One of the things that used to turn up when Mama and I got lost on our walks was the beautiful little cemetery just before you get to Settignano.  We'd come out of the woods, or up over a little rise, or around a curve on whatever path we happened to be following, and there it would be, and we'd know where we were.  The little village would be just up ahead with another Communist bar, another Casa del Popolo, where we'd stop for something to drink before taking the bus down to the city.
      About four or five times a year Ann Landers prints a letter from someone advising readers to tell their loved ones that they love them--before it's too late. Whenever I read one of those letters I think of Mama and her tapes.  But the analogy is imperfect; the moral is not the same. Mama was trying to tell us.
      But then what is the moral?
      Check all your equipment?  Well, of course.  The problem, it turned out, was with the new remote punch in/out switch, which had been activating the tape recorder without engaging the recording heads. Papa hadn't used it in the three years since Mama's death, so he'd never discovered that it hadn't been working properly. He sent the tapes to the Ampex laboratory in Schenectady, New York, to have them analyzed on the off chance that a weak signal had gotten through, but there was nothing to be recovered.  The tapes were virginal. 
       So, by all means, check all your equipment. Yes. But that's a moral for the head, not the heart. What can I say about the heart?
       I suppose the real question is, why does it matter so intensely? What could Mama have said that would have altered the course of our lives?
       I think about this question a lot--not all the time, but often enough--without coming any closer to an answer.  All I know is that my life is filled with little pockets of silence.

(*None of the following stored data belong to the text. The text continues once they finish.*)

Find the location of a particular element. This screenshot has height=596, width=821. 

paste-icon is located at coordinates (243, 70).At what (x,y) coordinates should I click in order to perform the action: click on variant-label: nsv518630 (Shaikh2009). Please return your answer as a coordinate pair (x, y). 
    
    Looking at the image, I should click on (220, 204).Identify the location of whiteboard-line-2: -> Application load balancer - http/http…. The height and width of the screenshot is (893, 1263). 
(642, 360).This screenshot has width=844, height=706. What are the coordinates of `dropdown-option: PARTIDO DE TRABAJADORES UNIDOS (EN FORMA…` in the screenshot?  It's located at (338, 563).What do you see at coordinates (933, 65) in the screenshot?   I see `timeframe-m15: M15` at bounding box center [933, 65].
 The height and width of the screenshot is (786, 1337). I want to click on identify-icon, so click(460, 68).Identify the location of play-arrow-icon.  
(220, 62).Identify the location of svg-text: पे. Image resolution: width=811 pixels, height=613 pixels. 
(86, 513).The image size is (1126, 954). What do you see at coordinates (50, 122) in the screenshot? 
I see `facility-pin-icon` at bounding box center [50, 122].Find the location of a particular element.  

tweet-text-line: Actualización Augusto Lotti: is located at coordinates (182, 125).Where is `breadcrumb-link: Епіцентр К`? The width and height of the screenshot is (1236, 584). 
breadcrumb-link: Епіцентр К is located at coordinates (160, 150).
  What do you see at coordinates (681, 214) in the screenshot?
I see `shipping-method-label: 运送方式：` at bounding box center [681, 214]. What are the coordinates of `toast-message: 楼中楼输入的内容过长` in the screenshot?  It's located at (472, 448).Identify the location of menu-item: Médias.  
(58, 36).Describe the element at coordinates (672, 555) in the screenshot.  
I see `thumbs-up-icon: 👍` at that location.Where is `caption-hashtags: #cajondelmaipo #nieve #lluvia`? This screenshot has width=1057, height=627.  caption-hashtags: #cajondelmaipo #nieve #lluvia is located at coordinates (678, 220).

When I put a record on the turntable, for example, there's a little interval--between the time the needle touches down on the record and the time the music actually starts--during which my heart refuses to beat. All I know is that between the rings of the telephone, between the touch of a button and the sound of the radio coming on, between the dimming of the lights at the cinema and the start of the film, between the lightning and the thunder, between the shout and the echo, between the lifting of a baton and the opening bars of a symphony, between the dropping of a stone and the plunk that comes back from the bottom of a well, between the ringing of the doorbell and the barking of the dogs I sometimes catch myself, involuntarily, listening for the sound of my mother's voice, still waiting for the tape to begin.